March 30, 2010 By The Pathway

By Brian Koonce

Staff writer

JEFFERSON CITY – In Creole, it’s “Bokit Lespwa” and in English it’s “Bucket of Hope.” Either way, it means a week’s worth of food and brings the message that God is the ultimate source of hope to thousands of families devastated by the Jan. 12 earthquake in Port-au-Prince.

As of press time churches across Missouri collected 3,024 five-gallon buckets filled with enough food to feed a family of four for a week. The buckets have $30 worth of rice, cooking oil, dry black beans, all-purpose flour, white sugar, spaghetti noodles, peanut butter and a zip-lock plastic storage bag. The buckets have been consolidated at a Jefferson City warehouse, and will soon be trucked to Florida where they will join more than 100,000 other “Buckets of Hope” collected throughout the Southern Baptist Convention.

Once the buckets arrive in Haiti, they will be distributed by the Haitian Baptist churches. Before they ship out, they will be labeled in Creole telling the recipient it is a gift of Christian love and support from Southern Baptists.

First Baptist Crocker collected 30 of the buckets.

“It’s not a tremendous amount,” said Pastor Don Kabel, but it’s mobilizing people who haven’t been mobilized before.

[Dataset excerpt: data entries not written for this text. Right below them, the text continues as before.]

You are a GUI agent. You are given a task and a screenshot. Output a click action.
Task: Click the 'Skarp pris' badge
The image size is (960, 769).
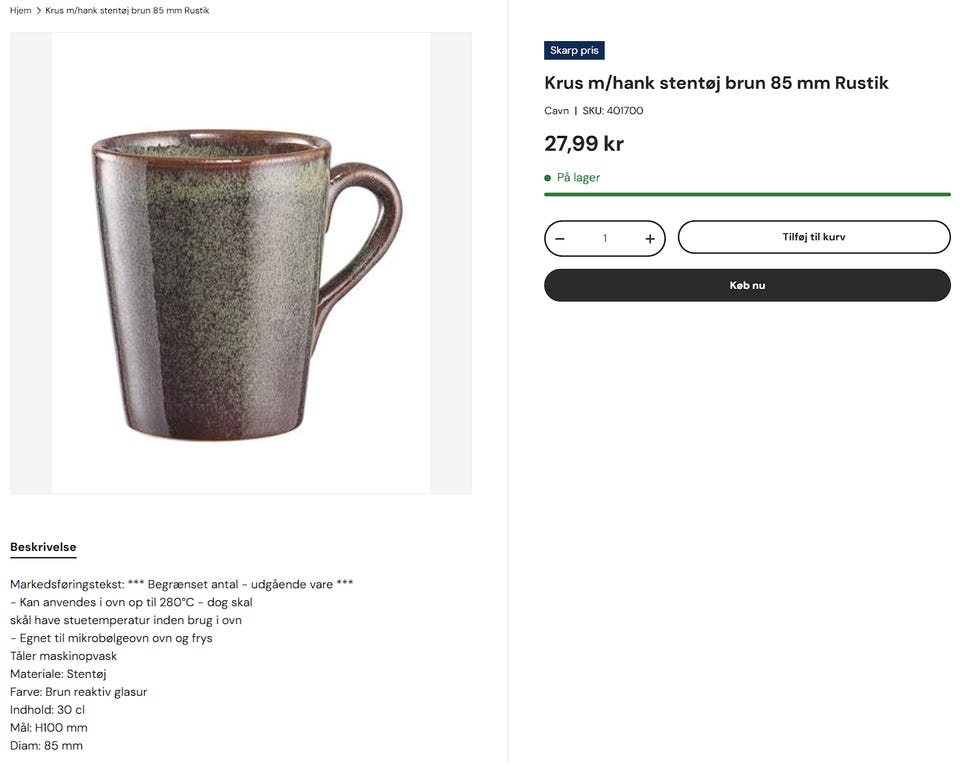tap(574, 51)
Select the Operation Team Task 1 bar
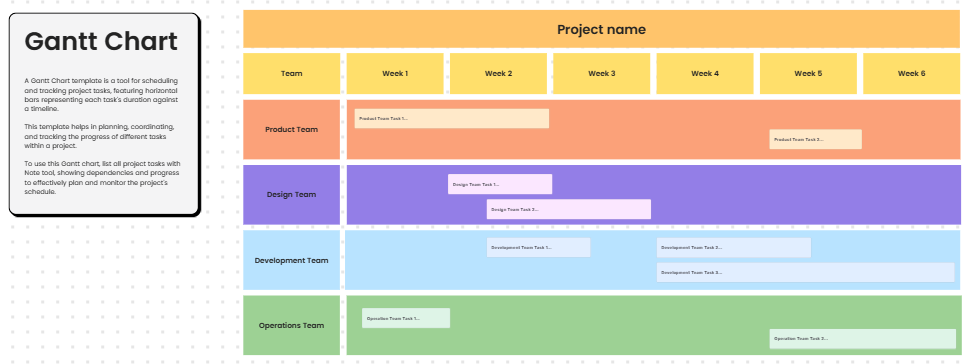 click(406, 318)
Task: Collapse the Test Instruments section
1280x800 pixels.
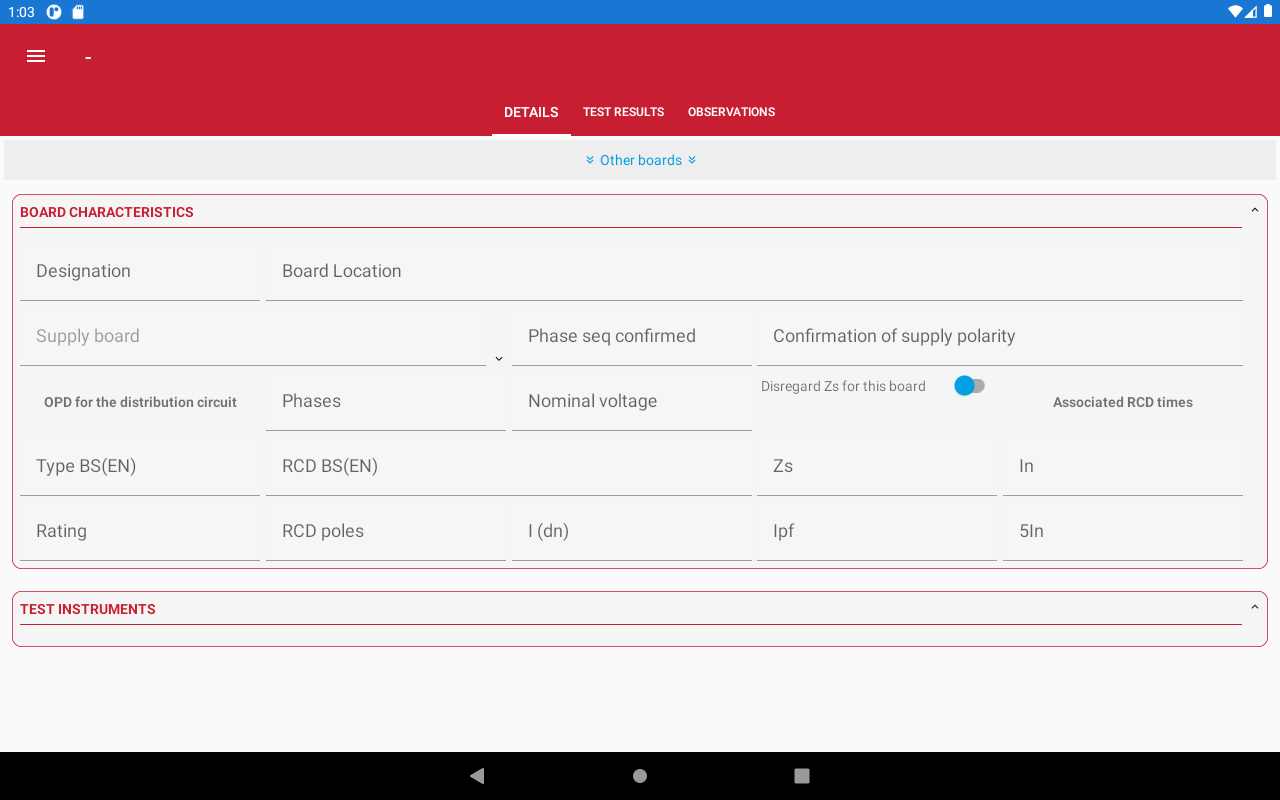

You never know what happens when you take Christianity ‘beyond the pews.’”

Rick Seaton, disaster relief coordinator for the Missouri Baptist Convention, has been helping unload trucks and trailers full of buckets into the warehouse where they have been put on pallets for the rest of their journey.

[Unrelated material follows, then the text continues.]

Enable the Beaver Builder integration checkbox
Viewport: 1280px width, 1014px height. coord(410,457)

“I’m very impressed with the churches’ response,” he said. “Let me just say thank you to all the people and churches that helped out.”

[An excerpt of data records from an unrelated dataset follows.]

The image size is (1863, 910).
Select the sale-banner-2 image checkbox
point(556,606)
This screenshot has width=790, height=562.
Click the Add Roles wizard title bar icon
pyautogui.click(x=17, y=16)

Initially, officials were asking for a certain type of white bucket to ease the shipping and customs process, but they soon relaxed the requirements after many churches reported shortages of buckets in stores. A deacon at First Baptist Paris who owned a hardware store ordered, then donated, 160 buckets for his church to use. The warehouse in Jefferson City has dozens of types of buckets in all colors.

Seaton brought back 600 buckets from the regional evangelism conference March 9 in Sikeston.

“This has been a great way to illustrate how any size church can come together and make a difference,” he said.